Um cordel falado, “Romeu e Julieta” nordestino, “O rapaz da rabeca e a moça Rebeca” é uma história de amor entre um rapaz pobre que se torna um artista famoso a viajar pelo mundo e a uma moça rica para quem ele deseja voltar. No meio desse percurso, ele se vê infectado pelo HIV. A inspiração veio do cordelista cearense José Mapurunga. A encenação circula desde 2015.

Outras linguagens

Diretora e atriz da peça, Letícia Guimarães vê no cordel, com seu humor e musicalidade. Um veículo potente para tratar de um tema que segue um tabu. Num momento em que o HIV se espalha entre os jovens, mas a notificação de infectados entre 14 e 24 anos cresceu 700% entre 2007 e 2017, segundo o Ministério da Saúde -, e no qual a educação sexual nas escolas é demonizada, ela e os outros criadores apostam na força do teatro para sepultá-lo.

— O alvo é o público jovem mesmo. Recebemos muitos alunos de escola pública.
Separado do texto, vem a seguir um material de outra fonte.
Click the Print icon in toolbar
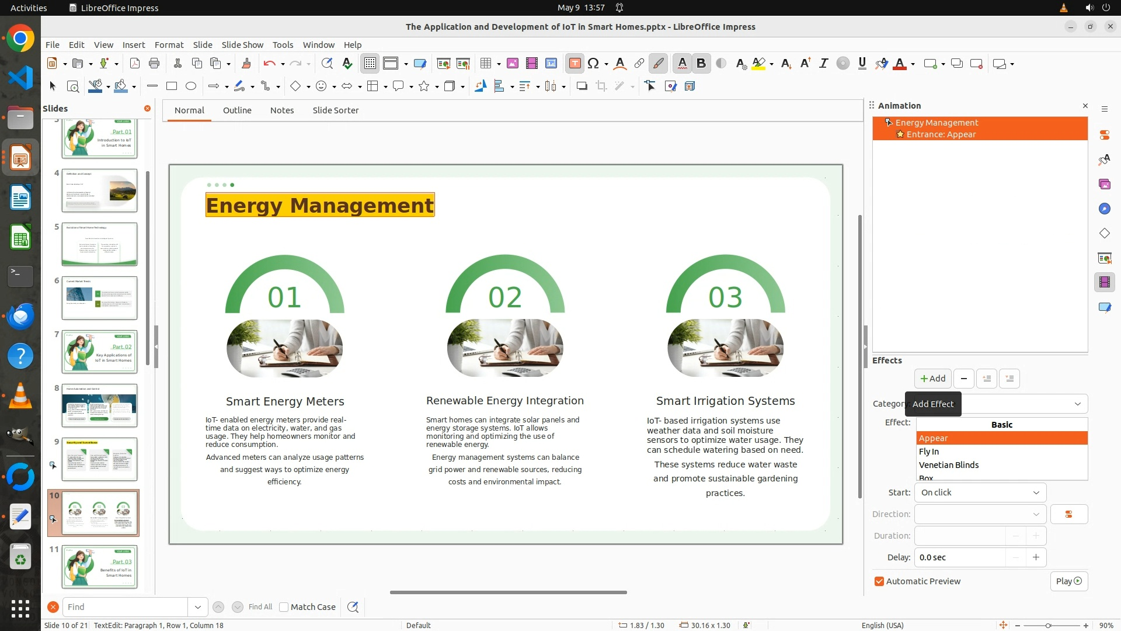 click(154, 64)
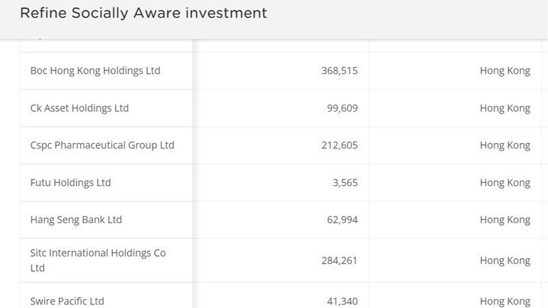Image resolution: width=548 pixels, height=308 pixels.
Task: Select the 99,609 holdings value
Action: (x=342, y=108)
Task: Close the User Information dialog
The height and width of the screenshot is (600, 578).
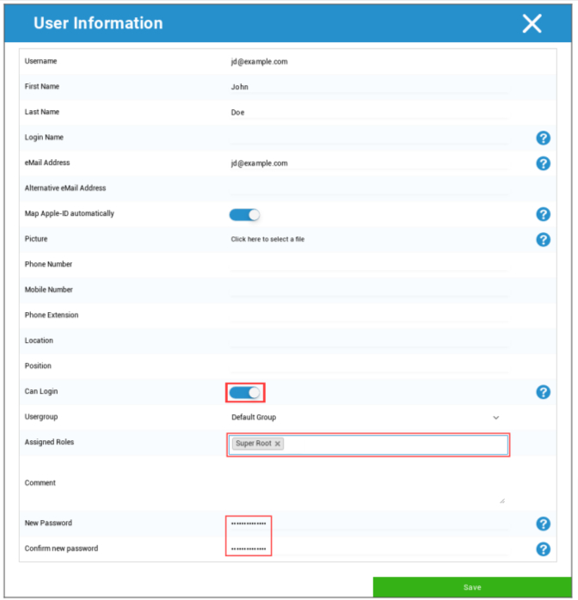Action: (x=532, y=24)
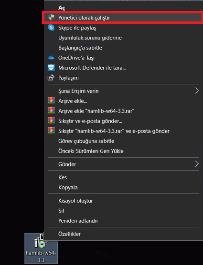Click WinRAR icon for Arşive ekle "hamlib-w64-3.3.rar"

click(x=51, y=111)
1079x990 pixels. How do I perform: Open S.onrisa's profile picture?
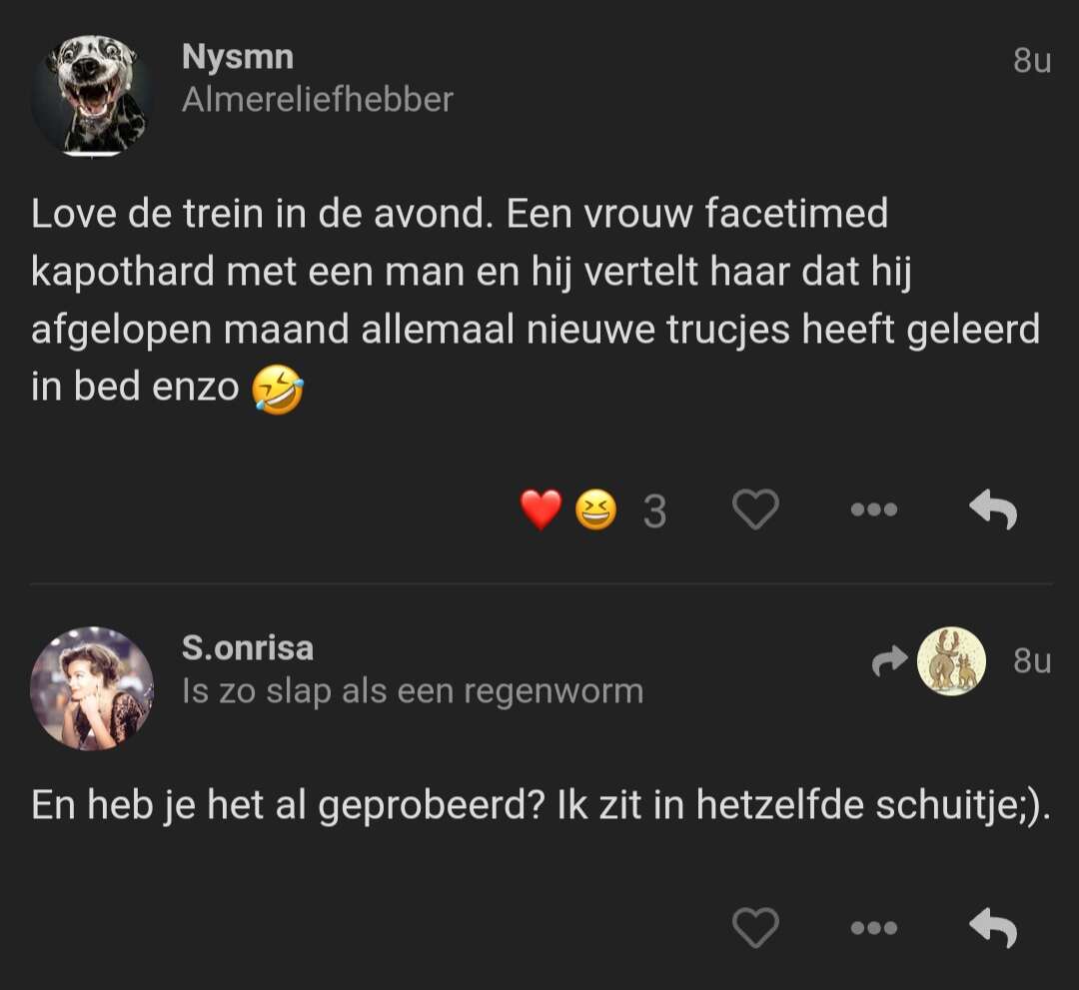92,687
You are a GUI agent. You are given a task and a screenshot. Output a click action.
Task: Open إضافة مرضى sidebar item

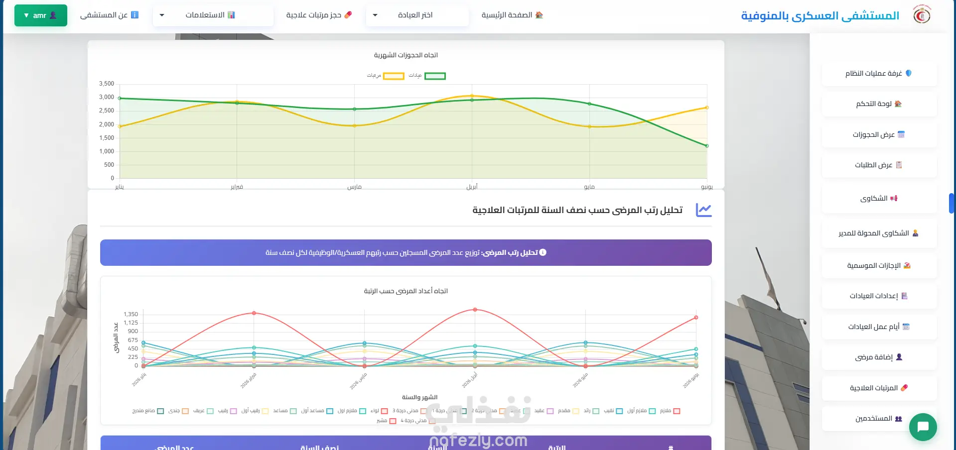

O adolescente não sabe se prevenir. Nos debates que temos depois, já surgiram relatos de uso de saquinho de sacolé como camisinha. Ainda existe o estigma de que é um vírus de gays, sendo que hoje há mais pessoas heterossexuais infectadas no mundo do que homossexuais – diz Letícia.

“O segundo armário”
Onde: Sala Zaíra de Oliveira (2205-8191). Quanto: R$ 40. Quando: Sextas, às 19h, até 26 de abril. Classificação: 16 anos.